======== Supplied records

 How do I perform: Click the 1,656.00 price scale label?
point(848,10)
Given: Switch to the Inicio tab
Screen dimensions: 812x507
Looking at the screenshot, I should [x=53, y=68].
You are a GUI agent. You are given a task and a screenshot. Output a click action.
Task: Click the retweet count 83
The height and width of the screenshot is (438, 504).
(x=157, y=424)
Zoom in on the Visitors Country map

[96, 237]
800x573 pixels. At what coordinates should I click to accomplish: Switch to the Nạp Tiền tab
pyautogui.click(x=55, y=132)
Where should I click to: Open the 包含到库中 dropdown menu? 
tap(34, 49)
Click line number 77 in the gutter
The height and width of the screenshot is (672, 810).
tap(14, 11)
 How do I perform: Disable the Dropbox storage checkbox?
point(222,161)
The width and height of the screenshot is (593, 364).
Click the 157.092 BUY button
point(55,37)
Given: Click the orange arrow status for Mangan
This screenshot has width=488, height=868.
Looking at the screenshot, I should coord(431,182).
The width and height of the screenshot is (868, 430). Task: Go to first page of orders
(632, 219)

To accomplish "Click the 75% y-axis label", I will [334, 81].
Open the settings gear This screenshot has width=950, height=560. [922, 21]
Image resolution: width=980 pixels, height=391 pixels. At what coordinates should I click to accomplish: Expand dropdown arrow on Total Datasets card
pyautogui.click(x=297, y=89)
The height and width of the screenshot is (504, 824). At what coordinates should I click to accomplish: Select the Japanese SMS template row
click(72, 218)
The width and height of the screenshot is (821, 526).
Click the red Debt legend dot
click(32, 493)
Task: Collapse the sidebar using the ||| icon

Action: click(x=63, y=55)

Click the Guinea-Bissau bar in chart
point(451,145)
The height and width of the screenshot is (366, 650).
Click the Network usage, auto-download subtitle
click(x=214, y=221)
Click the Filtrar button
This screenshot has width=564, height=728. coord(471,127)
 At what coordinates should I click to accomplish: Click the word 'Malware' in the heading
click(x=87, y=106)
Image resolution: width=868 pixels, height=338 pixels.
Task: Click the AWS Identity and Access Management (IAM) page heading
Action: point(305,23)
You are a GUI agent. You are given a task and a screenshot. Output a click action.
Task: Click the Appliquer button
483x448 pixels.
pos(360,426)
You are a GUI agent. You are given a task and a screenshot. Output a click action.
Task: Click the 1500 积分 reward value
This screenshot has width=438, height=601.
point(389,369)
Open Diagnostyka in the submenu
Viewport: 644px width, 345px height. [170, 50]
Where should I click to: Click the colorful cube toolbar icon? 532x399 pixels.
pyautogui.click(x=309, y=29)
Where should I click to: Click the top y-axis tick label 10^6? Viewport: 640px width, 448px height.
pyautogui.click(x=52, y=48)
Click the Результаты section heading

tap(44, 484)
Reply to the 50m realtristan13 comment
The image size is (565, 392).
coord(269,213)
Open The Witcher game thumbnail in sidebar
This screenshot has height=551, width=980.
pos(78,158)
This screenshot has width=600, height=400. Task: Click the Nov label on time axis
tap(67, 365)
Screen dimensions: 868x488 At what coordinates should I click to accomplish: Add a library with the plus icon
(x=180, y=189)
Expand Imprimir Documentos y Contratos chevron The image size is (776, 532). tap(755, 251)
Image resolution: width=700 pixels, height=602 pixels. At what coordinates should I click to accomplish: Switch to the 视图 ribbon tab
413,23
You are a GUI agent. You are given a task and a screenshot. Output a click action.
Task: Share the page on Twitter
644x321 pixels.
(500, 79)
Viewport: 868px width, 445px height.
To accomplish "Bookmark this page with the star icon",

================

### Your goal
When the entries above are retyped, each line must stay exactly as it is.

### Response to the task
 How do I perform: Click the 1,656.00 price scale label?
point(848,10)
Given: Switch to the Inicio tab
Screen dimensions: 812x507
Looking at the screenshot, I should [x=53, y=68].
You are a GUI agent. You are given a task and a screenshot. Output a click action.
Task: Click the retweet count 83
The height and width of the screenshot is (438, 504).
(x=157, y=424)
Zoom in on the Visitors Country map

[96, 237]
800x573 pixels. At what coordinates should I click to accomplish: Switch to the Nạp Tiền tab
pyautogui.click(x=55, y=132)
Where should I click to: Open the 包含到库中 dropdown menu? 
tap(34, 49)
Click line number 77 in the gutter
The height and width of the screenshot is (672, 810).
tap(14, 11)
 How do I perform: Disable the Dropbox storage checkbox?
point(222,161)
The width and height of the screenshot is (593, 364).
Click the 157.092 BUY button
point(55,37)
Given: Click the orange arrow status for Mangan
This screenshot has width=488, height=868.
Looking at the screenshot, I should coord(431,182).
The width and height of the screenshot is (868, 430). Task: Go to first page of orders
(632, 219)

To accomplish "Click the 75% y-axis label", I will [334, 81].
Open the settings gear This screenshot has width=950, height=560. [922, 21]
Image resolution: width=980 pixels, height=391 pixels. At what coordinates should I click to accomplish: Expand dropdown arrow on Total Datasets card
pyautogui.click(x=297, y=89)
The height and width of the screenshot is (504, 824). At what coordinates should I click to accomplish: Select the Japanese SMS template row
click(72, 218)
The width and height of the screenshot is (821, 526).
Click the red Debt legend dot
click(32, 493)
Task: Collapse the sidebar using the ||| icon

Action: click(x=63, y=55)

Click the Guinea-Bissau bar in chart
point(451,145)
The height and width of the screenshot is (366, 650).
Click the Network usage, auto-download subtitle
click(x=214, y=221)
Click the Filtrar button
This screenshot has width=564, height=728. coord(471,127)
 At what coordinates should I click to accomplish: Click the word 'Malware' in the heading
click(x=87, y=106)
Image resolution: width=868 pixels, height=338 pixels.
Task: Click the AWS Identity and Access Management (IAM) page heading
Action: point(305,23)
You are a GUI agent. You are given a task and a screenshot. Output a click action.
Task: Click the Appliquer button
483x448 pixels.
pos(360,426)
You are a GUI agent. You are given a task and a screenshot. Output a click action.
Task: Click the 1500 积分 reward value
This screenshot has width=438, height=601.
point(389,369)
Open Diagnostyka in the submenu
Viewport: 644px width, 345px height. [170, 50]
Where should I click to: Click the colorful cube toolbar icon? 532x399 pixels.
pyautogui.click(x=309, y=29)
Where should I click to: Click the top y-axis tick label 10^6? Viewport: 640px width, 448px height.
pyautogui.click(x=52, y=48)
Click the Результаты section heading

tap(44, 484)
Reply to the 50m realtristan13 comment
The image size is (565, 392).
coord(269,213)
Open The Witcher game thumbnail in sidebar
This screenshot has height=551, width=980.
pos(78,158)
This screenshot has width=600, height=400. Task: Click the Nov label on time axis
tap(67, 365)
Screen dimensions: 868x488 At what coordinates should I click to accomplish: Add a library with the plus icon
(x=180, y=189)
Expand Imprimir Documentos y Contratos chevron The image size is (776, 532). tap(755, 251)
Image resolution: width=700 pixels, height=602 pixels. At what coordinates should I click to accomplish: Switch to the 视图 ribbon tab
413,23
You are a GUI agent. You are given a task and a screenshot. Output a click action.
Task: Share the page on Twitter
644x321 pixels.
(500, 79)
Viewport: 868px width, 445px height.
To accomplish "Bookmark this page with the star icon",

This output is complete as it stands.